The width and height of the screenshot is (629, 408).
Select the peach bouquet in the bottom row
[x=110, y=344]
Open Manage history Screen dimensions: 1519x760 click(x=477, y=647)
...
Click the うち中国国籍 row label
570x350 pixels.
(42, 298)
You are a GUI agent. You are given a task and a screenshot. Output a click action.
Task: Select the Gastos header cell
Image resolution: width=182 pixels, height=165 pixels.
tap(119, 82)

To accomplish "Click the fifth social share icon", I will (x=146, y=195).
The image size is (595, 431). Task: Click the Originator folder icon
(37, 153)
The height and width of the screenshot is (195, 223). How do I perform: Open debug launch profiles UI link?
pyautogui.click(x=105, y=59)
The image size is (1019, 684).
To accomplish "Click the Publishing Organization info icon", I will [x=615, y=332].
==
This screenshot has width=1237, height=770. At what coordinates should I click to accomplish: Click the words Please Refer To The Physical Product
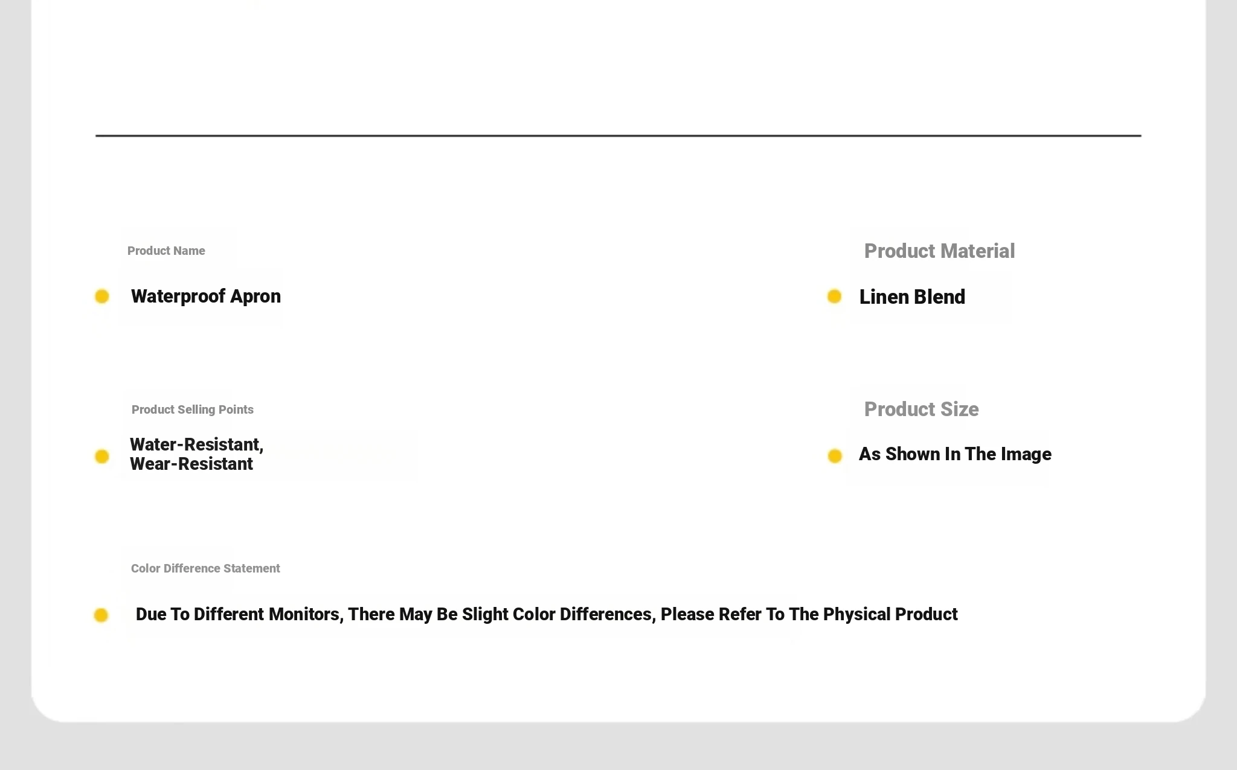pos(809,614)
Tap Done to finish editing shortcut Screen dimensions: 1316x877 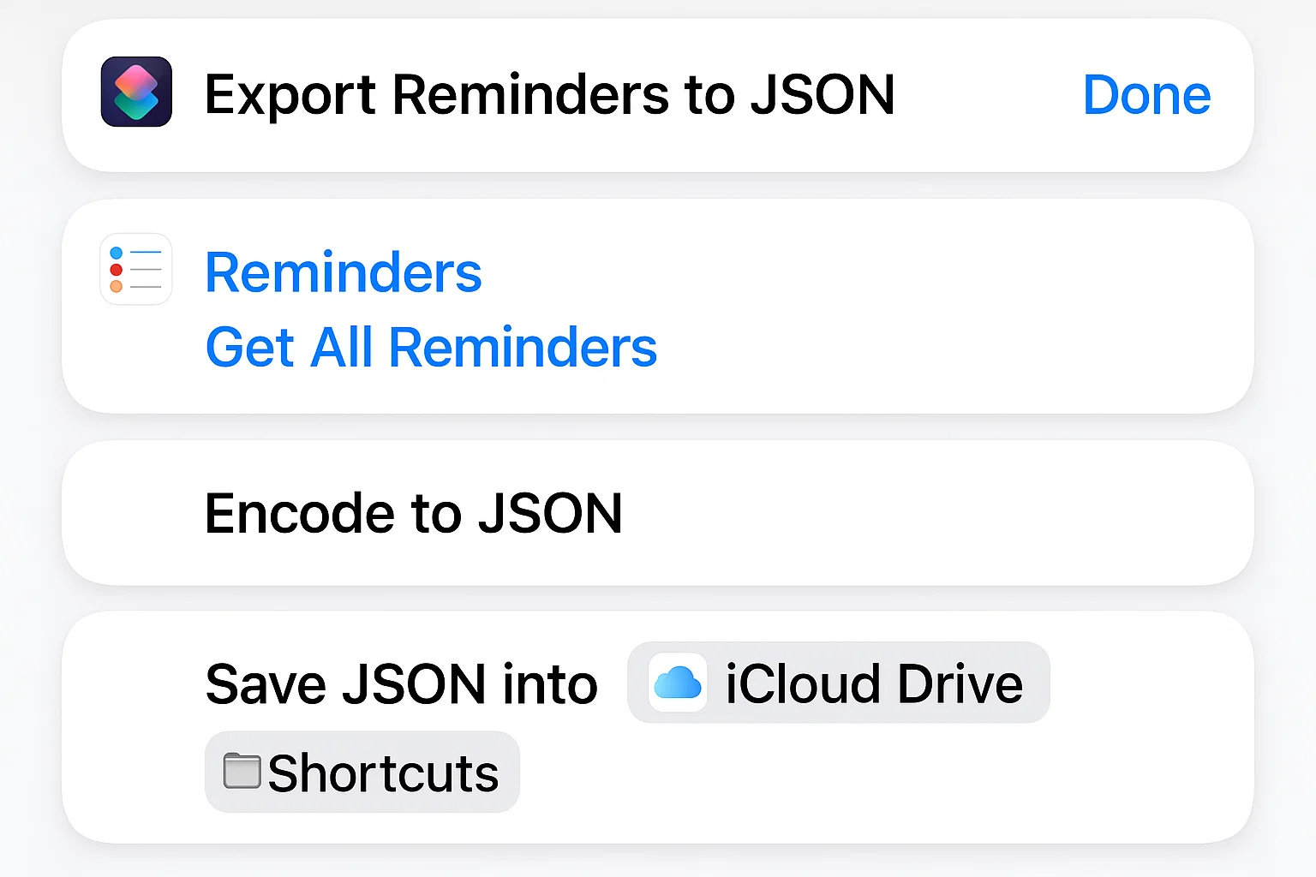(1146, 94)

◆ Task instructions: Print exactly the lines above from the one with "The width and" to the one with "Open Manage history", including both.

◆ Result of this exercise:
The width and height of the screenshot is (629, 408).
Select the peach bouquet in the bottom row
[x=110, y=344]
Open Manage history Screen dimensions: 1519x760 click(x=477, y=647)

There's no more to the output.